Supplied entries section start
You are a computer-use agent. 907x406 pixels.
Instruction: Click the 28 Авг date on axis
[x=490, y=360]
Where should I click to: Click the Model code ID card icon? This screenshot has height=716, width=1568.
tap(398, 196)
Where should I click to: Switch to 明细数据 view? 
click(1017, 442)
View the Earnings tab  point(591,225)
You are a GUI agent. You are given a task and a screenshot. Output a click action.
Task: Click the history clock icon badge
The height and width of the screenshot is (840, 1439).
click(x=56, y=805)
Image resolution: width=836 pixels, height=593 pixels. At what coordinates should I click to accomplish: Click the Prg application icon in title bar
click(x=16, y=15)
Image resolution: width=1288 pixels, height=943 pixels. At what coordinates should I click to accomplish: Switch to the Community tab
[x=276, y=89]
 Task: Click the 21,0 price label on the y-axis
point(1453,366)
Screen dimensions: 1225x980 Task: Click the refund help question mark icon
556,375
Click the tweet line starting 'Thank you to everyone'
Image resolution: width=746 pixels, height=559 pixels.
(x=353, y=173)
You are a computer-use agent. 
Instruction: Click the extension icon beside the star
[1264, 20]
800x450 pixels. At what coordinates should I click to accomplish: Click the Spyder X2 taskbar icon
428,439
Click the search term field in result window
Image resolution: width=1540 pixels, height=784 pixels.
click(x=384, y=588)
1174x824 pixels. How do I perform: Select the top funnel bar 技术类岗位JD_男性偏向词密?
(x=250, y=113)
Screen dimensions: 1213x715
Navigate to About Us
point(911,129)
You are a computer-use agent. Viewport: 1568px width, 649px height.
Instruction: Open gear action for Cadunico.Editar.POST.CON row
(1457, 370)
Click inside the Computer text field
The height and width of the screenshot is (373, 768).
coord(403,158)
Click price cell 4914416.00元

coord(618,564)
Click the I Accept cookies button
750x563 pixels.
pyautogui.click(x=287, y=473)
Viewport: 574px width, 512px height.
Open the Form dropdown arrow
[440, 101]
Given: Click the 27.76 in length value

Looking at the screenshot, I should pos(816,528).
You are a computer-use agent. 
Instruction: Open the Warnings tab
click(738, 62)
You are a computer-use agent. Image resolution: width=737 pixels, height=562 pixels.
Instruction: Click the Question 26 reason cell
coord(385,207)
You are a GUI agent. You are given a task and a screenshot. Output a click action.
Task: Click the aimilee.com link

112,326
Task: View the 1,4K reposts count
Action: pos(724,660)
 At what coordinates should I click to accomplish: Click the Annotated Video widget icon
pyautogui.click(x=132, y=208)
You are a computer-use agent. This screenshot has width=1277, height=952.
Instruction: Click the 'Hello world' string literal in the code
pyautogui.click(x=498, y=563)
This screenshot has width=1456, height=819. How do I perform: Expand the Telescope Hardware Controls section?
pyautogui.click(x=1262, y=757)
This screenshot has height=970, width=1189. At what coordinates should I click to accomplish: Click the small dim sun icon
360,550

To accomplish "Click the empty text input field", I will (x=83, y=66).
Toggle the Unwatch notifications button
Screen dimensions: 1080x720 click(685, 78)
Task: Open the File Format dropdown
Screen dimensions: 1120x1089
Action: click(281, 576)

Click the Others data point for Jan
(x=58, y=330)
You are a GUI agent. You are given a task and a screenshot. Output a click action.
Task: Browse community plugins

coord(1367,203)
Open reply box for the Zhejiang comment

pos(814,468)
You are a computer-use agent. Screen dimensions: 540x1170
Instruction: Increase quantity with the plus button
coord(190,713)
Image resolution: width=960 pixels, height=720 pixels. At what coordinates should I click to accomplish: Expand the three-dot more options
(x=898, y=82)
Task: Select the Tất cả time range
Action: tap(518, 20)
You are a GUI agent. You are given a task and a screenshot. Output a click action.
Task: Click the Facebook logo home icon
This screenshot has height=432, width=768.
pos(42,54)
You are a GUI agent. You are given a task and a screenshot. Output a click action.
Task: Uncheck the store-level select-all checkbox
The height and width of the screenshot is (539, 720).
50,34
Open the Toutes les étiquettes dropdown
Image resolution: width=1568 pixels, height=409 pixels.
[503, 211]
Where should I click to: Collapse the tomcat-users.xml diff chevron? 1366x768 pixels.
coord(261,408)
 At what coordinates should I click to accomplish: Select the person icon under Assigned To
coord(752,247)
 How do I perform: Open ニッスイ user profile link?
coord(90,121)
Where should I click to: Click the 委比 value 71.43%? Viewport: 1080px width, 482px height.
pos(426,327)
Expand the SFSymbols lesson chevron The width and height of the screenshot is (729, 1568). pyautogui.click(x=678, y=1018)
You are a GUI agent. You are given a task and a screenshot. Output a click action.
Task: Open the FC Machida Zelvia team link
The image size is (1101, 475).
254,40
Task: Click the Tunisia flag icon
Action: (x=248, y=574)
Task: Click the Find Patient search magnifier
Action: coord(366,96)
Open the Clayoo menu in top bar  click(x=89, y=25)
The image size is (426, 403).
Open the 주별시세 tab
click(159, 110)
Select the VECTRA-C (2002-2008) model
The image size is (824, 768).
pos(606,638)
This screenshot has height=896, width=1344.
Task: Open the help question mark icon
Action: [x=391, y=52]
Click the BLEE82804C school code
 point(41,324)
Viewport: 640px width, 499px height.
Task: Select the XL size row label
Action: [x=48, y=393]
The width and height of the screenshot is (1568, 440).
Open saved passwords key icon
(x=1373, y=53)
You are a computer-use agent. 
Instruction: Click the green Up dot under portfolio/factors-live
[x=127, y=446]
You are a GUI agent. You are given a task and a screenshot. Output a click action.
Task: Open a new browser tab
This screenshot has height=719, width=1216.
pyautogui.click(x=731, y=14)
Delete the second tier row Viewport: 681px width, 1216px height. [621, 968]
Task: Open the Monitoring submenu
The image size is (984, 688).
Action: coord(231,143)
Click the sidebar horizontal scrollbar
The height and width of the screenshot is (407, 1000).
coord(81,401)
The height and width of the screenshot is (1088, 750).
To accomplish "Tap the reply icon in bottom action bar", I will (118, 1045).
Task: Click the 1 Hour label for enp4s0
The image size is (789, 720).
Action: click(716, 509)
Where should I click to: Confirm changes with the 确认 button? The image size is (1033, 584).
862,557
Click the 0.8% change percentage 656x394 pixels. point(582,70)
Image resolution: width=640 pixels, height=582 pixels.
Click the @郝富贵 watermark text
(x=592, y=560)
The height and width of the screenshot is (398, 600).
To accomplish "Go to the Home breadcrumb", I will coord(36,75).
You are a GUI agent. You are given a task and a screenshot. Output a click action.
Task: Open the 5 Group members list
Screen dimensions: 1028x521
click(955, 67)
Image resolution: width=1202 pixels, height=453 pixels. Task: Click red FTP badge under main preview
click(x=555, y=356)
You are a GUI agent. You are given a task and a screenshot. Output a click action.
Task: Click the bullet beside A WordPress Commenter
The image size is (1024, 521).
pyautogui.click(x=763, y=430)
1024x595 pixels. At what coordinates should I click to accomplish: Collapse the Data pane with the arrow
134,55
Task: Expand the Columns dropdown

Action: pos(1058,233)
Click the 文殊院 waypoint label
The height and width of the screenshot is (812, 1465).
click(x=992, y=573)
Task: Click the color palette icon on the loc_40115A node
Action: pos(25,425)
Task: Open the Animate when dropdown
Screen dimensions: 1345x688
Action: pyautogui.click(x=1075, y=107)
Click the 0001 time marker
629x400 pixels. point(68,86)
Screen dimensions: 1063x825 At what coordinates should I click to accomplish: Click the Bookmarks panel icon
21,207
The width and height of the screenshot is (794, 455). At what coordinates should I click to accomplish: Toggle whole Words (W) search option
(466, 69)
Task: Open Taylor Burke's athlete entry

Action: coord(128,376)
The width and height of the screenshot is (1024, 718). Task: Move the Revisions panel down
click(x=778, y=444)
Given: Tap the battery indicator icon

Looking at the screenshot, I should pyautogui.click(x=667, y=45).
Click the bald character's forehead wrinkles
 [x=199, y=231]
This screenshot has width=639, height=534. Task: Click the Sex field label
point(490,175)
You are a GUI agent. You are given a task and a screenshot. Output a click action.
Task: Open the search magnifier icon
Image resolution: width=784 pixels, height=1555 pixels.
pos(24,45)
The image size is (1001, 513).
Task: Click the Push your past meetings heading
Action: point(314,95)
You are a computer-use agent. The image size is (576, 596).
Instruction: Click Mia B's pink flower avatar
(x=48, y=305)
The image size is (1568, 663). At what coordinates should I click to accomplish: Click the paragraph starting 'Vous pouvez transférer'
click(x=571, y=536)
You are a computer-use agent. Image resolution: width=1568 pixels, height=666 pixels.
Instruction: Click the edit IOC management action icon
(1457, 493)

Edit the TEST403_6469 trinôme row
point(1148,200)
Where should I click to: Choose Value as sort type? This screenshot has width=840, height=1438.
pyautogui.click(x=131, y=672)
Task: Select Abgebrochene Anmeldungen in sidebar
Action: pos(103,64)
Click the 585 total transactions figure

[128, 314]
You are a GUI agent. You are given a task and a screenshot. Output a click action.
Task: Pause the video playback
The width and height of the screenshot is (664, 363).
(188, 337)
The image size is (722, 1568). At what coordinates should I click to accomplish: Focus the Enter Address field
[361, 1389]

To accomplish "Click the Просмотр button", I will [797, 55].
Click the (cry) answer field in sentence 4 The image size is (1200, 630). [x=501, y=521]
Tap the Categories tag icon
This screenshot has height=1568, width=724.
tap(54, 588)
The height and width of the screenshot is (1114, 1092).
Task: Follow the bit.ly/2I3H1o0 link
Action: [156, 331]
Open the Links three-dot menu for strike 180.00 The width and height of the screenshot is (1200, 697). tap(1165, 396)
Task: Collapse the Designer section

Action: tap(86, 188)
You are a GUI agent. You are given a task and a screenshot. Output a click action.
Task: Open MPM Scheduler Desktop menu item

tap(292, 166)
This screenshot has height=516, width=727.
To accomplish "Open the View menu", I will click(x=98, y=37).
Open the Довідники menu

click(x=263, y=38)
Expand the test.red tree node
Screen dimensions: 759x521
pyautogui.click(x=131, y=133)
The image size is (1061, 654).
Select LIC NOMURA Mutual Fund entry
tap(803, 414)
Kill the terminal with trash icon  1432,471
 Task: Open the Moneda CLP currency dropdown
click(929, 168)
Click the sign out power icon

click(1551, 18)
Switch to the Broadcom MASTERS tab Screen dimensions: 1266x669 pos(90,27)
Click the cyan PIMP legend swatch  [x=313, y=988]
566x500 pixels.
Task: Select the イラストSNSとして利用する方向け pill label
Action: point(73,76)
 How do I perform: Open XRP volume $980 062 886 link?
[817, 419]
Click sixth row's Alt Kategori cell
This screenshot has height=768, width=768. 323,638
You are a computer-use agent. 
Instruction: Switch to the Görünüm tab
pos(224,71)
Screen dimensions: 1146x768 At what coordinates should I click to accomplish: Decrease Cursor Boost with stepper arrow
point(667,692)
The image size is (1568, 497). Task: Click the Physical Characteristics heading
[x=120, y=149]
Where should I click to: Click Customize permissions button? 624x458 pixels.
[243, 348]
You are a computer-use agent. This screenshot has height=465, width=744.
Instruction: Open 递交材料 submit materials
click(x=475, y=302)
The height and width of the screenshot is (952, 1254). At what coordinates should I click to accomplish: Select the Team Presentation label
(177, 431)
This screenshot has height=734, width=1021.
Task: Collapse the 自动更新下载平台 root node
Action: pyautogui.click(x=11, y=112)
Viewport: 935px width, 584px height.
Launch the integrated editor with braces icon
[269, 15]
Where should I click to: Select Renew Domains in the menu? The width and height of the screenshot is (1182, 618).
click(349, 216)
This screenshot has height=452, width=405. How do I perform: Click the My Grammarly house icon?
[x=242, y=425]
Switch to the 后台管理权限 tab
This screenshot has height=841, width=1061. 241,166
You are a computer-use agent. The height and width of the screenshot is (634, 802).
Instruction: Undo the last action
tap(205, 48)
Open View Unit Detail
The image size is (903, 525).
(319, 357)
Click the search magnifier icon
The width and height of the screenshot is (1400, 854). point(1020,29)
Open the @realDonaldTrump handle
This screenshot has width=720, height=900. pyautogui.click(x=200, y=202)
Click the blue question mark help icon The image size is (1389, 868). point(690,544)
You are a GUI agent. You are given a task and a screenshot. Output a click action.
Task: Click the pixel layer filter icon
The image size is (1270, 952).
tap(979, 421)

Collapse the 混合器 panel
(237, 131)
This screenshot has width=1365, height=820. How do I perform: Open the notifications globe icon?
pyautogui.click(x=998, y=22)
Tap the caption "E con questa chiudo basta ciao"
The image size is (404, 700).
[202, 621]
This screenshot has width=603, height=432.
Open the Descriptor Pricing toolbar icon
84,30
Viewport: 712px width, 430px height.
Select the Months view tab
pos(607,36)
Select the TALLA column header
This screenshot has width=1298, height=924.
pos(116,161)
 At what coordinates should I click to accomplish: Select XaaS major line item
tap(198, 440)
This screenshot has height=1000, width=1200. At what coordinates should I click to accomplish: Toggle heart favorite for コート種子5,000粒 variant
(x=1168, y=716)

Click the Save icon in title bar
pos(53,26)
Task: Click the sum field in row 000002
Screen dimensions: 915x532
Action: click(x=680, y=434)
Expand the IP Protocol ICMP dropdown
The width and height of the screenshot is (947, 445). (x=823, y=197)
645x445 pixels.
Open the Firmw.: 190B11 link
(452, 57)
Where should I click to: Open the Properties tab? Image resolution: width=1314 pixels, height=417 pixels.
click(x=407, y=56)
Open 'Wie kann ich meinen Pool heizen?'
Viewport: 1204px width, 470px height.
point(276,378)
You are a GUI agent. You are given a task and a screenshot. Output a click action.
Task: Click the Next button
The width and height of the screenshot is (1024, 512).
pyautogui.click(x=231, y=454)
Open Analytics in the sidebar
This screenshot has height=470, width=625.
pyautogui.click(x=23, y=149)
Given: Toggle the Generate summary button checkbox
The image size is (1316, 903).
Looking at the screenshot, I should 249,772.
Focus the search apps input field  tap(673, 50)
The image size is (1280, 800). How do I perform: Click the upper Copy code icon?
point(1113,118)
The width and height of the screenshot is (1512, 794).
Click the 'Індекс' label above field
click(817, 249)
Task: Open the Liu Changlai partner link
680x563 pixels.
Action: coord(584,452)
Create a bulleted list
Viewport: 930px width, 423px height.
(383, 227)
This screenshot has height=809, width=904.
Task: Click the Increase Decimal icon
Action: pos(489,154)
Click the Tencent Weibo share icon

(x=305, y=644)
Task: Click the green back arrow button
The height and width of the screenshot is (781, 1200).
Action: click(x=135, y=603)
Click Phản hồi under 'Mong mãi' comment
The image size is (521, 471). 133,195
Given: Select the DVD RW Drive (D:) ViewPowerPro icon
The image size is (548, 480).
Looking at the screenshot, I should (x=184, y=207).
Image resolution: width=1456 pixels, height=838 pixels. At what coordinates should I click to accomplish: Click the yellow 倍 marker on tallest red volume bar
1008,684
Supplied entries section end
* Exercise prompt: Beginning at the line above that contains "Expand the SFSymbols", return each line exactly through the line that contains "The image size is (426, 403).", and no others.

* Completed exercise:
Expand the SFSymbols lesson chevron The width and height of the screenshot is (729, 1568). pyautogui.click(x=678, y=1018)
You are a GUI agent. You are given a task and a screenshot. Output a click action.
Task: Open the FC Machida Zelvia team link
The image size is (1101, 475).
254,40
Task: Click the Tunisia flag icon
Action: (x=248, y=574)
Task: Click the Find Patient search magnifier
Action: coord(366,96)
Open the Clayoo menu in top bar  click(x=89, y=25)
The image size is (426, 403).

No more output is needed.